Its recommendations, mirroring those in our report, include that the Government should review free school meal policy across the UK and ensure that

“no disadvantaged children are missing out on the benefits of a Free School Meal … Food insecurity levels are high among those in work and those on benefits”.

There is a need to increase wages, to retain the £20 uplift to universal credit and to remove that five-week wait. There is a need for proper governance structures to be in place to have

“oversight on food insecurity tracking or responsibility to tackle it.”

There has been considerable analysis of the problems with food security and insecurity and the need for people to be able to access nutritious food. There is Mr Dimbleby’s first report—we look forward to his second—our report and the report from the Food Foundation. My fear is that we could become paralysed by analysis. We now need to see the Government working with the Food Foundation, Parliament, local government and education and health authorities to bring forward and implement proposals to ensure greater accessibility to environmentally sustainable food for all at a reasonable cost.

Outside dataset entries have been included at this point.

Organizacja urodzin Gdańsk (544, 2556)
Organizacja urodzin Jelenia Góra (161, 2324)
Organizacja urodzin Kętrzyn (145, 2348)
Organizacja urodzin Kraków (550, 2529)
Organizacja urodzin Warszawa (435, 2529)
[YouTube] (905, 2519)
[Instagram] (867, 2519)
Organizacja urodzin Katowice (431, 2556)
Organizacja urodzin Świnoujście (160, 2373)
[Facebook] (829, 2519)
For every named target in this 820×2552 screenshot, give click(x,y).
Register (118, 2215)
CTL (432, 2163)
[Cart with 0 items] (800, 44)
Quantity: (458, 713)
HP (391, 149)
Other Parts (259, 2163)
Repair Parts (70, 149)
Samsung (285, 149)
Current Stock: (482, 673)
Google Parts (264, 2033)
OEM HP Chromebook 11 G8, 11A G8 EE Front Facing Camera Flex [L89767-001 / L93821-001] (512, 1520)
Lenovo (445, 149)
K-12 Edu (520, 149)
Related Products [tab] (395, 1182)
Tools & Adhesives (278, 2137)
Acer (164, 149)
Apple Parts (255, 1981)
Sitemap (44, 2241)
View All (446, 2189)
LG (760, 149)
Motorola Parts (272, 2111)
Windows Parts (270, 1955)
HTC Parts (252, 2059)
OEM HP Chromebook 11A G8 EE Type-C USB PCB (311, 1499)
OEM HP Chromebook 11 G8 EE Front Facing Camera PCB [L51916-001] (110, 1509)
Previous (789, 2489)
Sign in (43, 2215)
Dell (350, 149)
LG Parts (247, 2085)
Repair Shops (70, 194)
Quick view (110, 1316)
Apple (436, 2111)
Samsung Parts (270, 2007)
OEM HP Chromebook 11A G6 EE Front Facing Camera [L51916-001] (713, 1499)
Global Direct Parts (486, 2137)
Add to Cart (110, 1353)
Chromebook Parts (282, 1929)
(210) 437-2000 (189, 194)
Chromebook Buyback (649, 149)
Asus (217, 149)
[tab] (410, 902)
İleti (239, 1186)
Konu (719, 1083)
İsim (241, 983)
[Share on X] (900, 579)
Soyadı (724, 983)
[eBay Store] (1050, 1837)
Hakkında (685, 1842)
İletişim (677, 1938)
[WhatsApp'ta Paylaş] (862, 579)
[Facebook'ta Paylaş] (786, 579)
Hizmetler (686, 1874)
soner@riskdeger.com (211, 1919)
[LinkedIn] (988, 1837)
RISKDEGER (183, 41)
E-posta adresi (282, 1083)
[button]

We all need to work together to develop a food system that is resilient to systemic shocks and to safeguard our people. We need a benefits system fit for purpose that will help people climb out of poverty. We need wages to be uplifted so that those in work can afford to purchase good-quality food, and to reduce the reliance on food banks. Can the Minister outline how he, working with colleagues, intends to do just that and to implement the recommendations in our report as a matter of urgency, so that a resilient food system is accessible to all in our society?